> _Requirement_
Copy out all of the records. Keep every word exact.

*** Materials provided ***

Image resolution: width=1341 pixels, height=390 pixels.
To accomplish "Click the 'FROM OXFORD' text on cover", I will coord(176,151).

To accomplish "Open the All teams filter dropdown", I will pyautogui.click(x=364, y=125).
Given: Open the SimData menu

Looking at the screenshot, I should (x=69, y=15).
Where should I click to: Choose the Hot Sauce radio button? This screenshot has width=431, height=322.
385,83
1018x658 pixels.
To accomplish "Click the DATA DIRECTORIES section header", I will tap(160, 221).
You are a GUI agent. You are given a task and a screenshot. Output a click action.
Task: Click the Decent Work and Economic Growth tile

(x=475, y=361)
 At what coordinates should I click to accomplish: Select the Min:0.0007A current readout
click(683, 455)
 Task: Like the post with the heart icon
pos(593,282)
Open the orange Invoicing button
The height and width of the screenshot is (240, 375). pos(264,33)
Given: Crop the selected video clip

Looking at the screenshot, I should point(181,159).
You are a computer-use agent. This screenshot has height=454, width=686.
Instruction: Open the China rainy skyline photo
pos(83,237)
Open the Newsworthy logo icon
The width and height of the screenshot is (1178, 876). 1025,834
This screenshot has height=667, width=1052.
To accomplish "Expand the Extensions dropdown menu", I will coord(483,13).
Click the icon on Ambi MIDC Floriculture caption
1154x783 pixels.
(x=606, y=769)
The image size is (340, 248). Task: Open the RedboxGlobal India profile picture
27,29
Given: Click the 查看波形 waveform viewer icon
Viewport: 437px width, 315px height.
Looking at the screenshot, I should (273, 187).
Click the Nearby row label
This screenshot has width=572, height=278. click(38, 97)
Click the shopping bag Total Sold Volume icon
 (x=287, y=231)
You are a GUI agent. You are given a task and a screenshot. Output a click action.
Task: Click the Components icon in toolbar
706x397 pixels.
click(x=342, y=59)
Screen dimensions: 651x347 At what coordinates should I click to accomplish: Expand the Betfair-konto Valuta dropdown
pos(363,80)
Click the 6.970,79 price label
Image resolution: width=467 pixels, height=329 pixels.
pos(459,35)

***

> _Response to the exercise_
Image resolution: width=1341 pixels, height=390 pixels.
To accomplish "Click the 'FROM OXFORD' text on cover", I will coord(176,151).

To accomplish "Open the All teams filter dropdown", I will pyautogui.click(x=364, y=125).
Given: Open the SimData menu

Looking at the screenshot, I should (x=69, y=15).
Where should I click to: Choose the Hot Sauce radio button? This screenshot has width=431, height=322.
385,83
1018x658 pixels.
To accomplish "Click the DATA DIRECTORIES section header", I will tap(160, 221).
You are a GUI agent. You are given a task and a screenshot. Output a click action.
Task: Click the Decent Work and Economic Growth tile

(x=475, y=361)
 At what coordinates should I click to accomplish: Select the Min:0.0007A current readout
click(683, 455)
 Task: Like the post with the heart icon
pos(593,282)
Open the orange Invoicing button
The height and width of the screenshot is (240, 375). pos(264,33)
Given: Crop the selected video clip

Looking at the screenshot, I should point(181,159).
You are a computer-use agent. This screenshot has height=454, width=686.
Instruction: Open the China rainy skyline photo
pos(83,237)
Open the Newsworthy logo icon
The width and height of the screenshot is (1178, 876). 1025,834
This screenshot has height=667, width=1052.
To accomplish "Expand the Extensions dropdown menu", I will coord(483,13).
Click the icon on Ambi MIDC Floriculture caption
1154x783 pixels.
(x=606, y=769)
The image size is (340, 248). Task: Open the RedboxGlobal India profile picture
27,29
Given: Click the 查看波形 waveform viewer icon
Viewport: 437px width, 315px height.
Looking at the screenshot, I should (273, 187).
Click the Nearby row label
This screenshot has width=572, height=278. click(38, 97)
Click the shopping bag Total Sold Volume icon
 (x=287, y=231)
You are a GUI agent. You are given a task and a screenshot. Output a click action.
Task: Click the Components icon in toolbar
706x397 pixels.
click(x=342, y=59)
Screen dimensions: 651x347 At what coordinates should I click to accomplish: Expand the Betfair-konto Valuta dropdown
pos(363,80)
Click the 6.970,79 price label
Image resolution: width=467 pixels, height=329 pixels.
pos(459,35)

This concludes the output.